Single roses are proving widely popular, with "Nearly Wild" one of the most coveted forms due to vigor and disease resistance, not to mention beauty.

Maureen Gilmer, SHNS

Do the leaves of your roses turn whitish and puckered? Perhaps your beautiful buds or even the flowers succumb to alien powder? These are symptoms of one of the most vexing diseases of roses, which is in fact a fungus. Known as powdery mildew, it has bedeviled rose growers since the earliest times. Fighting it and other afflictions of the rose is expensive, laborious and more often than not, toxic.

While there are different types of rose diseases, most thrive on moist leaves that are shaded in the cool morning hours. These long hours create a perfect environment for fungus to form. Double that in a humid climate. For roses in such locations, you're fighting a losing battle. Of course there are other causes of disease, but this problem exposure is the most common.

Many years ago I planted roses on the sunny west side of my house where they'd appreciate the long, hot afternoons. For the geographically challenged, the west side faces the setting sun. To my surprise every plant was plagued by mildew. When you find all the plants in a group experience such a problem, it tells you that location is the problem. If the cause was simply a weak rose variety susceptible to mildew, that plant would be stricken while the others remain free or nearly free of the disease.

Because I'm a fundamentally lazy gardener, I refused to succumb to spraying fungicide be it chemical or organic in origin. Because I'm conscious of the environment, I shy away from systemic products as well. I had no choice but to move the roses that year to the east side of my house while they were dormant in winter. That would ensure that morning dew would quickly evaporate in the hot sun. From that day forward I rarely saw any signs of mildew in those very same plants.

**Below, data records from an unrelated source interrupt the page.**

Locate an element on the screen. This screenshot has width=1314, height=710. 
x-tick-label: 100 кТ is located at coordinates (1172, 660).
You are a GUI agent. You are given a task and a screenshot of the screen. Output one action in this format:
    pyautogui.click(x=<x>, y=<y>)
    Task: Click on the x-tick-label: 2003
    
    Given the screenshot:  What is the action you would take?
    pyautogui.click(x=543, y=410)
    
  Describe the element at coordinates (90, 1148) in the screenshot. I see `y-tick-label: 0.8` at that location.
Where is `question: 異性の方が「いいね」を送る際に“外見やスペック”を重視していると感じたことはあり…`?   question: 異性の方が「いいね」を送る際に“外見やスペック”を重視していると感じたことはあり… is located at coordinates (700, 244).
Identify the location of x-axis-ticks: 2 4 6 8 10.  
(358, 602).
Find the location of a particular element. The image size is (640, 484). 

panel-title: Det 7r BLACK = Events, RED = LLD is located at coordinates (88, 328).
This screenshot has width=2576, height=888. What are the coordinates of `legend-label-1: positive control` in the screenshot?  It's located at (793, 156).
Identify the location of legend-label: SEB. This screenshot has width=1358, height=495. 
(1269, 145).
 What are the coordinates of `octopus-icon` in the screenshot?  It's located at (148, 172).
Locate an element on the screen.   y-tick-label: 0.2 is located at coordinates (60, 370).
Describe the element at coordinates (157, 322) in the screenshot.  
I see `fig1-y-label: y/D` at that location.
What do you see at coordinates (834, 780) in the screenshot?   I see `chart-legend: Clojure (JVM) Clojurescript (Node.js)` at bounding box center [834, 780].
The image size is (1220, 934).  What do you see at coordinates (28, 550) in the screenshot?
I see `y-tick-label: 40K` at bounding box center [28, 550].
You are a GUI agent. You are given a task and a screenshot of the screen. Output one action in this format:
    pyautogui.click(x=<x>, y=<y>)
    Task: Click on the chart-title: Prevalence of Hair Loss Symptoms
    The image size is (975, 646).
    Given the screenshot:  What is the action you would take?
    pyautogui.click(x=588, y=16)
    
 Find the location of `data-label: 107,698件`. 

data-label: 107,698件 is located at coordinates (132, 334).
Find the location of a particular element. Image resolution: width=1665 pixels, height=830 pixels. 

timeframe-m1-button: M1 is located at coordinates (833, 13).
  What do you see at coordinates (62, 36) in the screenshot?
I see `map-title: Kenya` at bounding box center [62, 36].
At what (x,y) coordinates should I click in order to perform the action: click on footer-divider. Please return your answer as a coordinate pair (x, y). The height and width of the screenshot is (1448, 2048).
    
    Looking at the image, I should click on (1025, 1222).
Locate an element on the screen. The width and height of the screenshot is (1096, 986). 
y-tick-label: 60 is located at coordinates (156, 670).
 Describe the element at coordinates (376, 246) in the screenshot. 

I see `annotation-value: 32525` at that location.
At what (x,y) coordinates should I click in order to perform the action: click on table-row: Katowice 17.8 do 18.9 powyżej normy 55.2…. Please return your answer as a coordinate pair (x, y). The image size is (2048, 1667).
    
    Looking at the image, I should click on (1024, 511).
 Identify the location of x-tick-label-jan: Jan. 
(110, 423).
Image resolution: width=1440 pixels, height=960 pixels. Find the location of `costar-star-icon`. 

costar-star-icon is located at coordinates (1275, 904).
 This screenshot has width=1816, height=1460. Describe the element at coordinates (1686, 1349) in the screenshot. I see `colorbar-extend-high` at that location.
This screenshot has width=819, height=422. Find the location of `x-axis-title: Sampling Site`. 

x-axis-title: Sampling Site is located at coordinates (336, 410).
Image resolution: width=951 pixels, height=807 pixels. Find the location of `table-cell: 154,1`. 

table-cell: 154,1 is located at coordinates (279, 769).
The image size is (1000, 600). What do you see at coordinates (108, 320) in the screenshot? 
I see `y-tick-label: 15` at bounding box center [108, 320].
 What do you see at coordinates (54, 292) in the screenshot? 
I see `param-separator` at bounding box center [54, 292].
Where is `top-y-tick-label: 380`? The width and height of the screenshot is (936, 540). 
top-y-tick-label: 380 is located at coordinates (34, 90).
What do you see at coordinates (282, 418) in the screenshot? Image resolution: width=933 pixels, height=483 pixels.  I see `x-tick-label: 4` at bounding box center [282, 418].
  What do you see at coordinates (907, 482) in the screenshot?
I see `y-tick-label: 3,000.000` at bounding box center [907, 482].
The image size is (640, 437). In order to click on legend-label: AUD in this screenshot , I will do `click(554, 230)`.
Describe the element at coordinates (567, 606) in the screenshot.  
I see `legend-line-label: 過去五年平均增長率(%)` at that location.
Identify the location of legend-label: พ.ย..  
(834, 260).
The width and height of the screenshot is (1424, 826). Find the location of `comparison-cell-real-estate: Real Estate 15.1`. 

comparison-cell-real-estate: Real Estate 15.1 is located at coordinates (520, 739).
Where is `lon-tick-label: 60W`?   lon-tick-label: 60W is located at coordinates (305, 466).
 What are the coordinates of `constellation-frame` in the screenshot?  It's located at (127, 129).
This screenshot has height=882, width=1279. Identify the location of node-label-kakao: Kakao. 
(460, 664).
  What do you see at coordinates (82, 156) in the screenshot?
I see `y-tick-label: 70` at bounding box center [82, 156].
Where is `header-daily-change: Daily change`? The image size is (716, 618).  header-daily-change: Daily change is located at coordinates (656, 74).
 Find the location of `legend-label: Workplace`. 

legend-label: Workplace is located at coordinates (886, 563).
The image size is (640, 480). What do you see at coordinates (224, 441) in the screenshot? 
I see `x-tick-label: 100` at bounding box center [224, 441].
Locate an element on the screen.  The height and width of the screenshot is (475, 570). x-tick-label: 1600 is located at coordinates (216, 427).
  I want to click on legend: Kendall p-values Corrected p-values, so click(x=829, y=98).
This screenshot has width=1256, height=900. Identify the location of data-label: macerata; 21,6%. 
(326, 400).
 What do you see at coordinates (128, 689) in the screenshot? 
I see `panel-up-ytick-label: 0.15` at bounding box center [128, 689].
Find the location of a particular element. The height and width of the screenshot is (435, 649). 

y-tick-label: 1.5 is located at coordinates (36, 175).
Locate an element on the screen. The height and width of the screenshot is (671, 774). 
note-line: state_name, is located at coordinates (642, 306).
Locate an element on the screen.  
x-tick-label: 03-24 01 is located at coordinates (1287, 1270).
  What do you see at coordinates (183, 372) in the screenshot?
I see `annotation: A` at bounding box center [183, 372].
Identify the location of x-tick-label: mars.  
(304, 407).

It has always been my philosophy that if a plant is too much trouble it's not worth growing. Therefore I have always advised my California gardeners to plant their roses in a similar exposure or abandon the idea altogether. Nobody wants to become a slave to a spray regime.

Roses grow best when they're in a fully open exposure, and this is why all the famous rose gardens are laid out in large spaces untouched by shadows cast by trees and buildings. In addition, this guarantees free air circulation that helps to keep foliage and flowers dry. Adequate separation between individual plants is equally important because crowded bushes or those left inadequately pruned become a haven for fungal diseases. Visit any of the public rose gardens around the country and around the world to see these principles in action.

The trump card is that some varieties are simply more vulnerable to diseases than others, but the label won't tell you that. The key to chemical-free roses is to consult the experts.